Why does a totipotent state linger within the inner cell mass of mouse embryos?

Main text

The very first decisions in the life of a mammal are made even before the embryo implants into the womb. During this time, as the number of cells in the embryo increases from one to two to four and so on, the cells start to specialize to form distinct lineages. The first choice a cell faces is whether to join a cell population called the inner cell mass and become part of the embryo, or to join the trophectoderm lineage and become part of the placenta.

The biology of this cell fate decision has been a subject of intrigue and experimental pursuit for over half a century. Building on landmark work by the late Krystof Tarkowski, Martin Johnson and others (Johnson and Ziomek, 1981; Tarkowski and Wróblewska, 1967), recent studies have demonstrated the importance of the Hippo signaling pathway – a pathway well known for regulating cell growth and death – in this process (reviewed in Sasaki, 2017). These studies have established how the polarity and position of a cell either cause activation of the Hippo pathway in the inner cells of the embryo, or inhibit it in the outer cells of the embryo to promote the expression of genes encoding a trophectoderm identity.

Previous attempts to determine the exact timing of when cells commit to either the inner cell mass (ICM) or the trophectoderm (TE) lineage yielded somewhat conflicting results. Now, in eLife, Janet Rossant and colleagues – including Eszter Posfai of the Hospital for Sick Children in Toronto as first author – report how they have used the thread and needle of fluorescent reporters and single-cell transcriptomics to stitch together classic and recent findings on this topic (Posfai et al., 2017).

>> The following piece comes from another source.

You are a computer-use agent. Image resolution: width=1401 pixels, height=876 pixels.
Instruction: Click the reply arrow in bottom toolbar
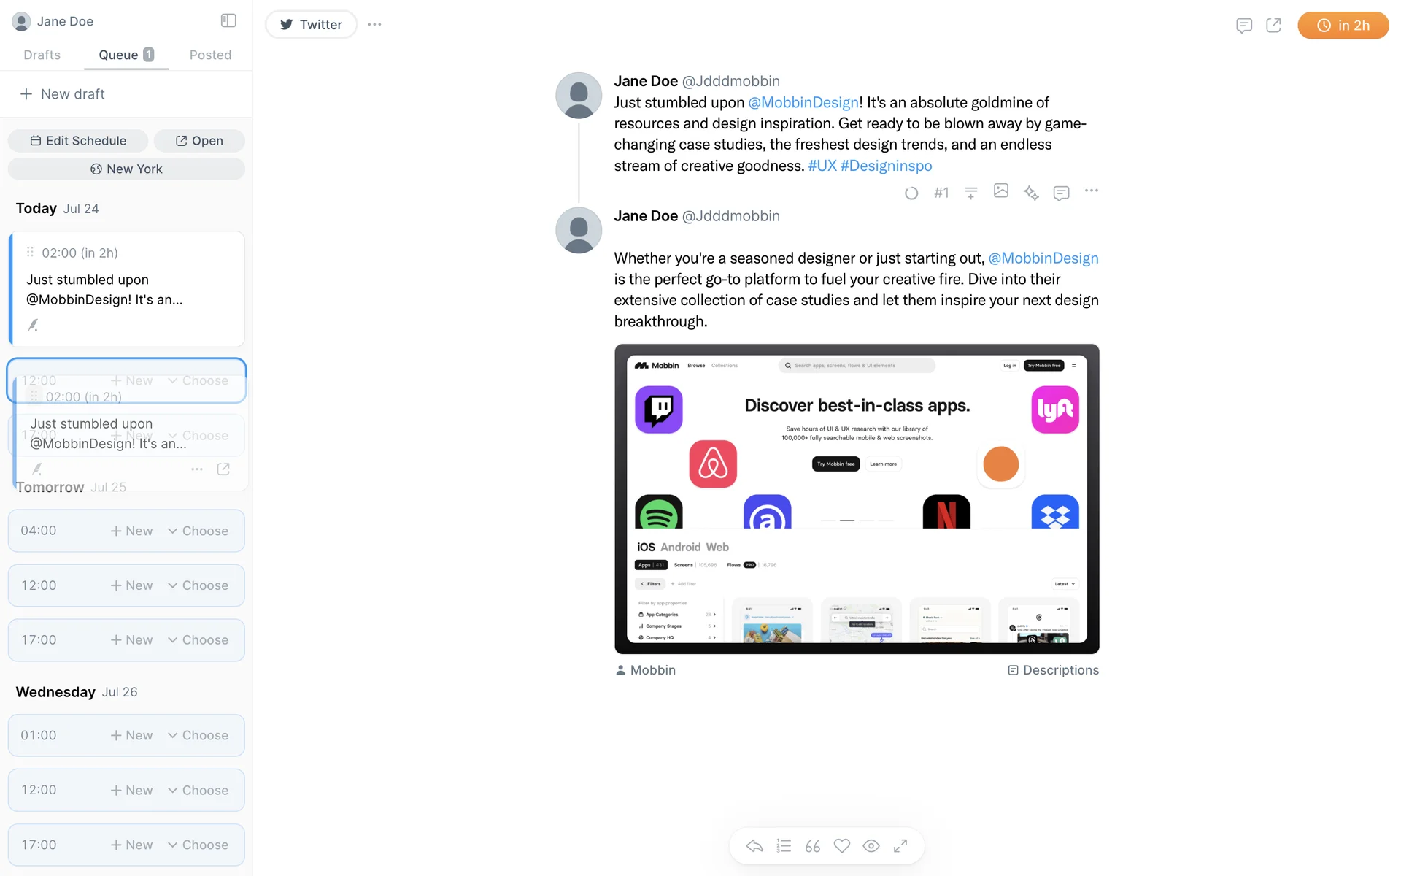(754, 846)
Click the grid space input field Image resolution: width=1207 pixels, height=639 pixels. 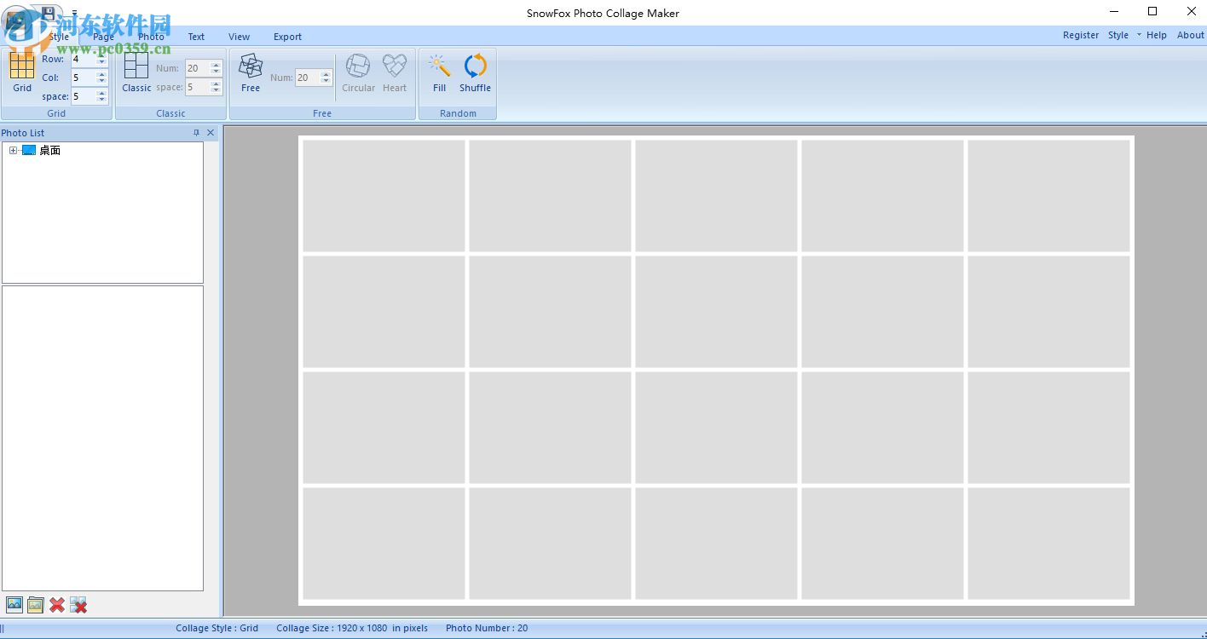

A transcription factor called CDX2 has a central role in triggering the TE transcriptional program. The expression of CDX2 in cells that go on to become part of the TE relies on a complex called TEAD-YAP, which is activated by inhibition of the Hippo pathway in the outer cells of the embryo (Nishioka et al., 2009). Posfai et al. used a CDX2-GFP fusion (McDole and Zheng, 2012) to sort CDX2-positive and CDX2-negative cells, followed by single-cell RNA sequencing, to determine how the TE and ICM transcriptional programs became established as the embryo developed from the 16-cell stage to the 32-cell stage.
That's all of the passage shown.